**Directives:**
- 1) Summarize the essay on Ha Ji-hoon in two sentences.
- 2) Quote the passage of the essay on Ha Ji-hoon that begins at the words "Ha Ji-hoon’s works" and stops after "place within them.".
- 3) Write what comes next in the essay on Ha Ji-hoon, starting after its final sentence.

**Document:**
---*---
Ha Ji-hoon’s works give an impression of islands and mountains springing up from a structure on a stable, solid ground. Paint is applied in either a thick or thin and semitransparent way to the canvas using brush techniques. Many viewers and critics may enjoy the visual tension that arises on the border between abstraction and figuration in his works. Be that as it may, they cannot detect the sort of poetic game that takes place within them.

To begin, it is important to know more about artist Ha Ji-hoon. He was born in Busan and studied art in Daegu. As a result, he might very well have been influenced by the Daegu art scene. The coordinates of the Daegu art world is determined by the gravity of purism. Purism has allowed artists who have desperately explored a medium’s functions and limits to attain a position of honor but resolutely excluded movement to defame or belittle the value of purism. When the Daegu art community subscribed to the concept of purism, it was respected in some accounts but it could not amply embrace numerable life experiences and existences. This is a so-called love-and-hate error which artist Ha felt was burdensome. Above all else, he wants to be a problematic painter. He would like to retain his own world and new form. Upon graduating from college, he went to study at the University of Fine Arts Münster (Kunstakademie Münster in Münster) in Germany because he had a strong affection for German-speaking regions which put more emphasis on depth of thought compared to English-speaking areas which stressed trends and strategies.
---*---
**Records:**

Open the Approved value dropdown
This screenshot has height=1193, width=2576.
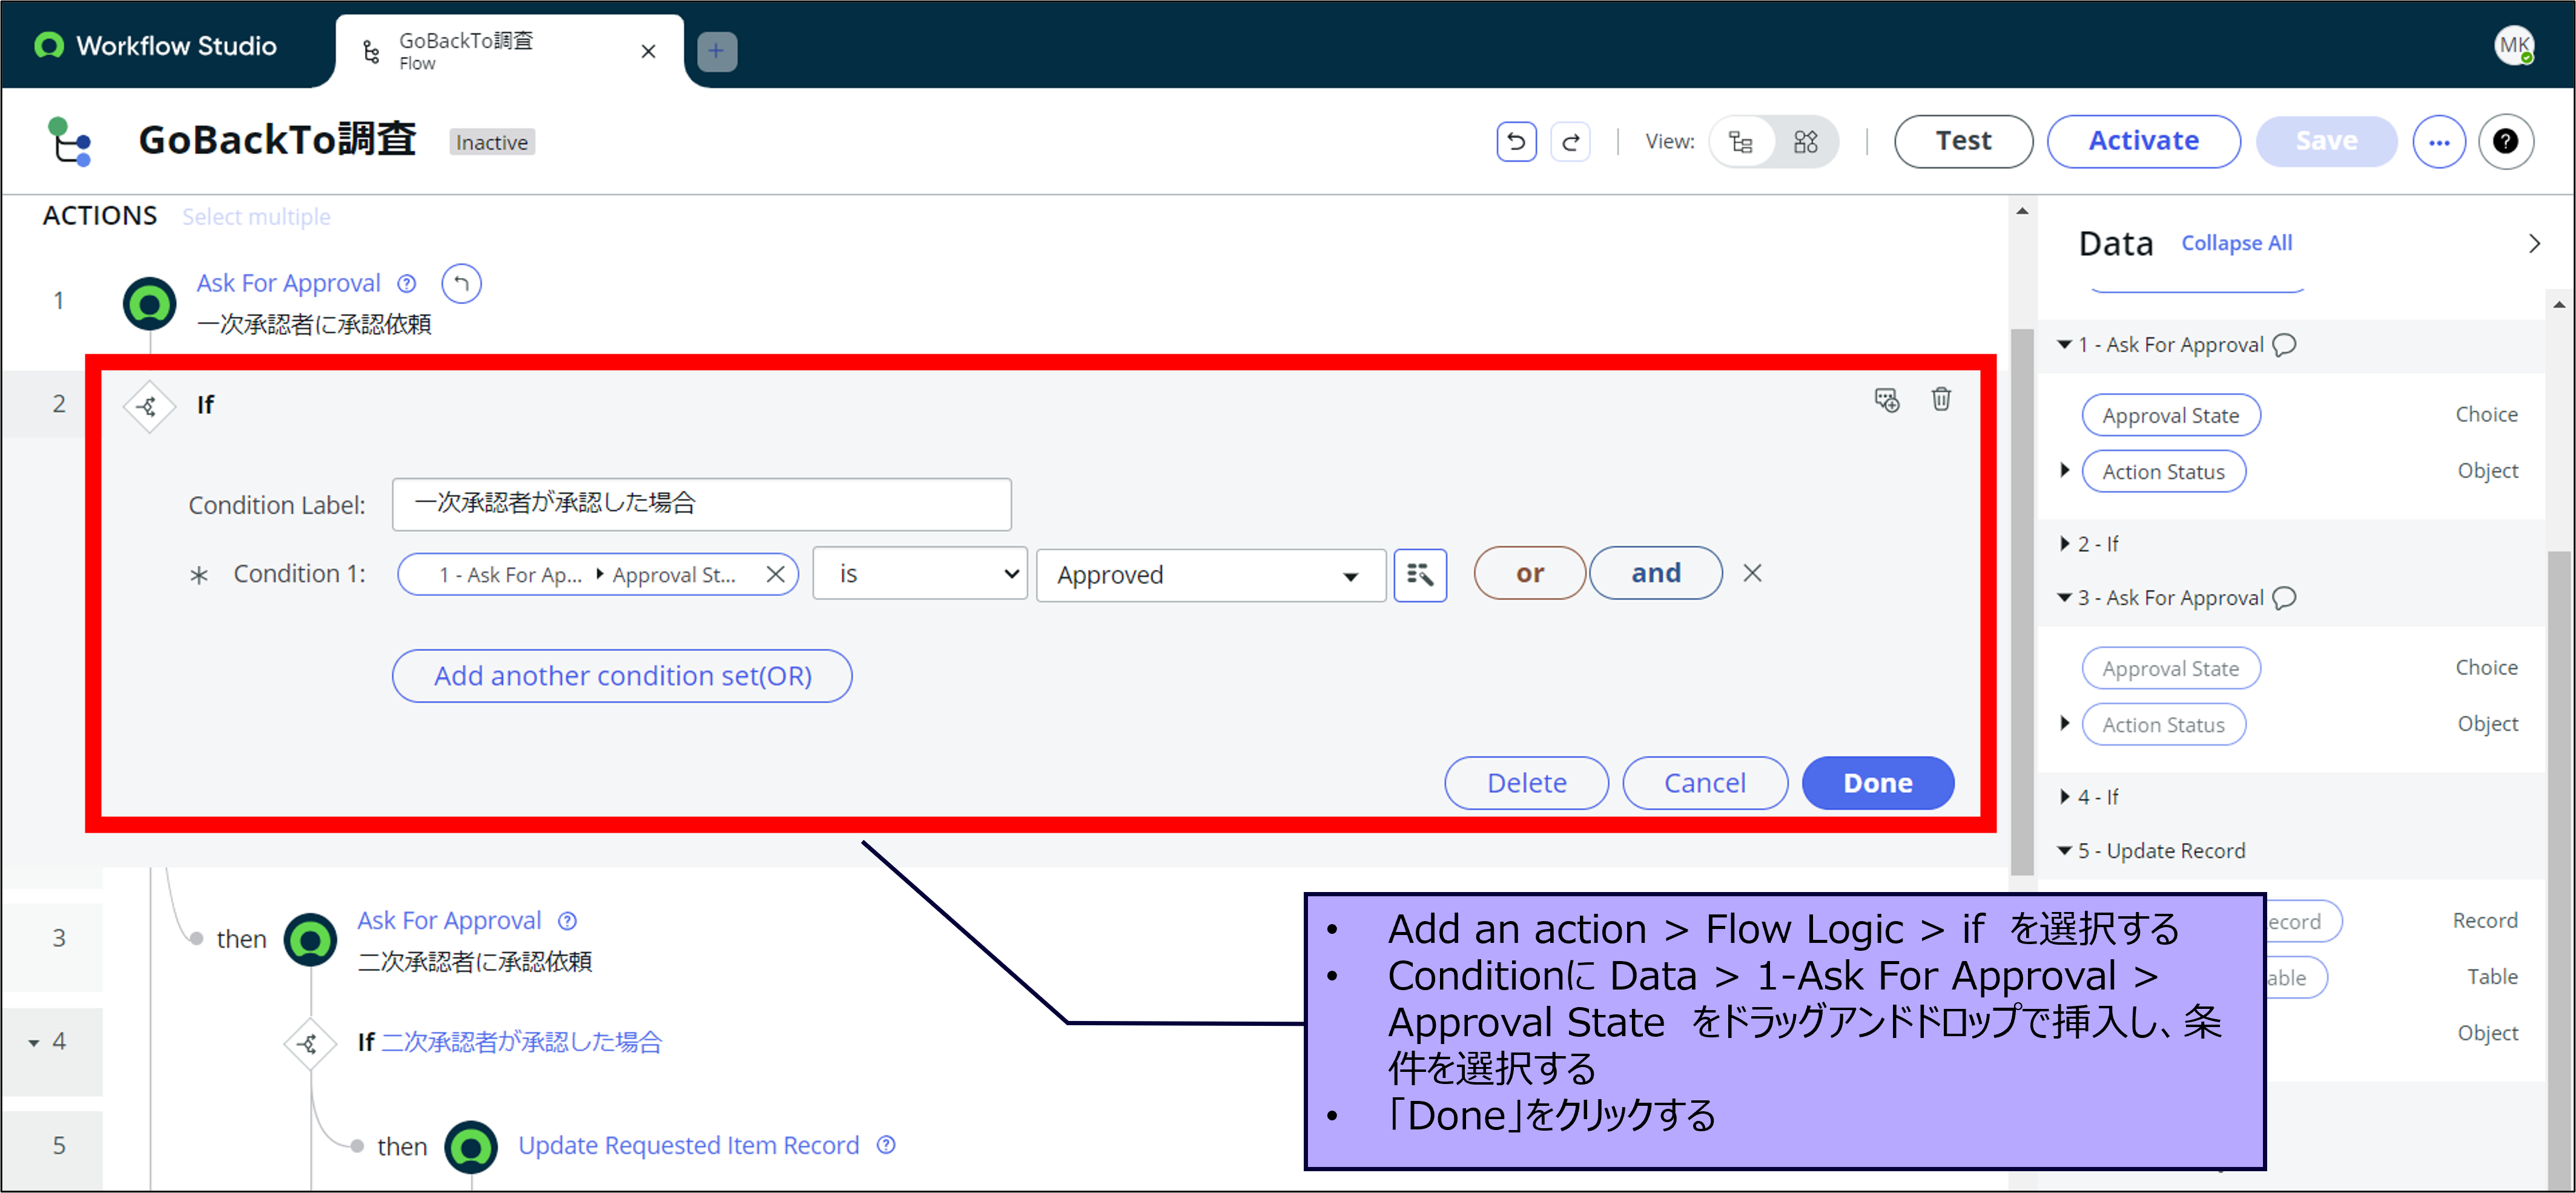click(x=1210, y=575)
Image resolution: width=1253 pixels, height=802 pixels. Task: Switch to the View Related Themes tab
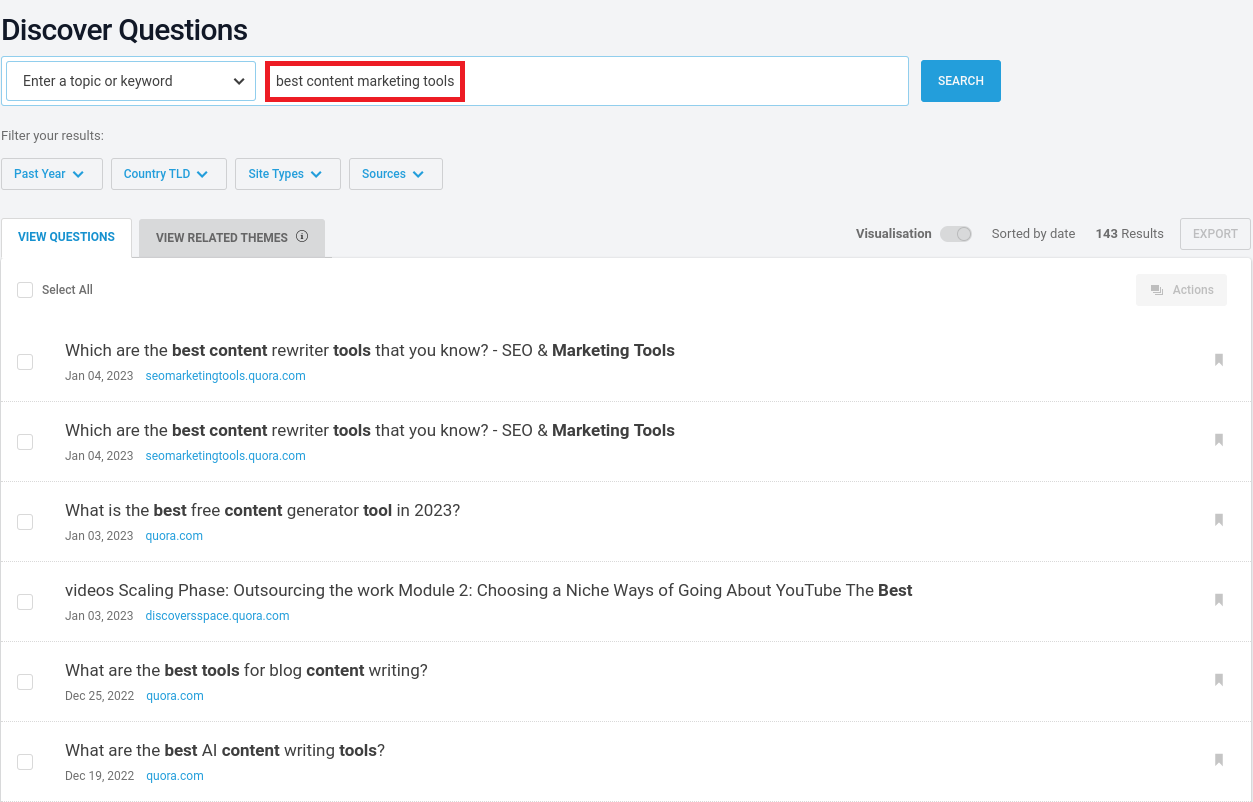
---*---
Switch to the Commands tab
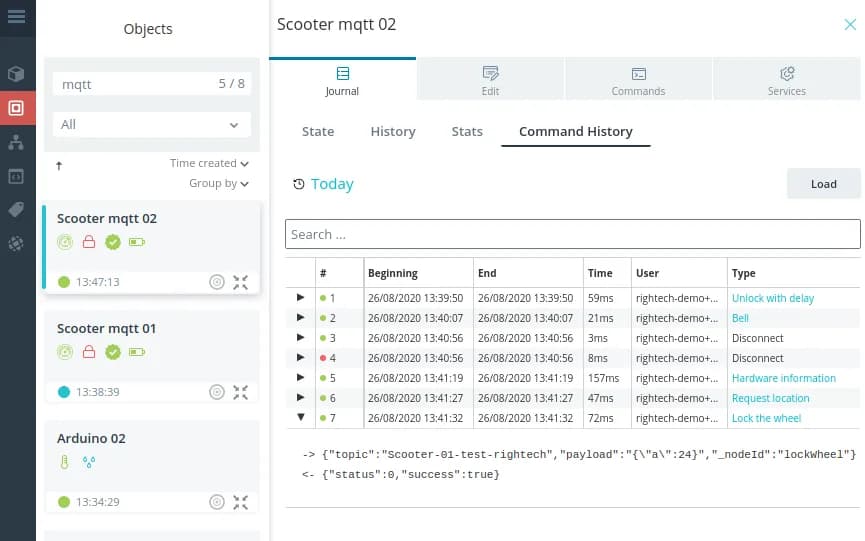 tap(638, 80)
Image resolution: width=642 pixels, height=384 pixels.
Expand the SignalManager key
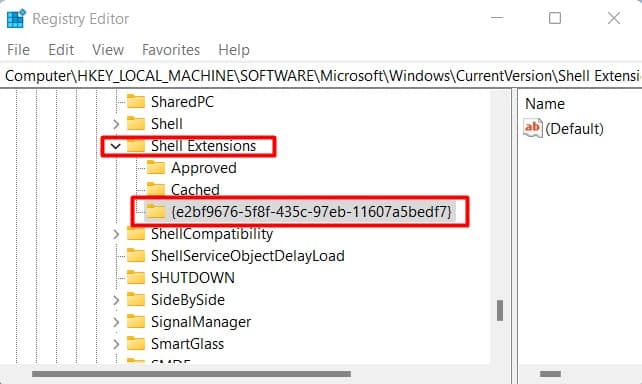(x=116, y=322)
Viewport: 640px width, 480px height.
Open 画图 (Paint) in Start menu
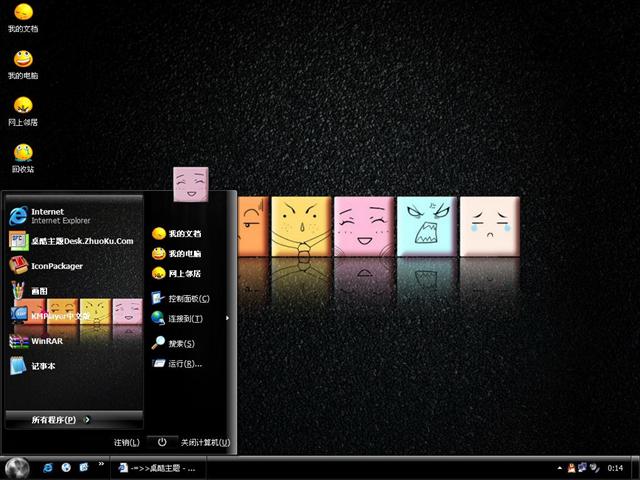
---*---
**Answers to the exercises:**
- 1) Ha Ji-hoon's paintings, made with thick or thin, semitransparent brushwork, suggest islands and mountains springing up from solid ground and create visual tension on the border between abstraction and figuration. Born in Busan and trained in Daegu, where the art world was shaped by purism, he found that outlook burdensome, wanted to be a problematic painter with his own world and form, and went on to study at the Kunstakademie Münster in Germany.

- 2)
Ha Ji-hoon’s works give an impression of islands and mountains springing up from a structure on a stable, solid ground. Paint is applied in either a thick or thin and semitransparent way to the canvas using brush techniques. Many viewers and critics may enjoy the visual tension that arises on the border between abstraction and figuration in his works. Be that as it may, they cannot detect the sort of poetic game that takes place within them.

- 3)
It was here that he met Michael van Ofen. Ofen gained the favor of Gerhard Richter, a legendary German photographer. Ofen appreciated Ha’s talents and taught him much about art while encouraging his activities. This resulted in German tradition gradually filtering into Ha’s works. Most shocking to Ha was the dialectical history of confrontation and reconciliation between individual freedom and a communal spirit.

Potent tradition and hierarchy began to collapse in Europe in the late 18th century. Normative, religious lifestyles were being replaced with newborn values such as autonomy, equality, justice, and freedom. In 1840 French thinker Alexis de Tocqueville referred to the tendency to emphasize individual desires and concerns over communal values as “individualism”. This refers to the transition from a big society to a small community such as a community or circle of friends and families. A community exists based on a grand narrative, a worldview that sees human history as moving to fulfill some purpose. This grand narrative is called “teleology”. This movement, however, could not help but be contrary to a massive teleology once the trend of seeking out small societies was triggered. When the heavy burden inflicted by a colossal teleology was removed, people felt as if they could fly but encountered some side effects like emptiness, a sense of guilt, and a sense of loss. In addition, contempus mundi, or contempt for the world, appeared.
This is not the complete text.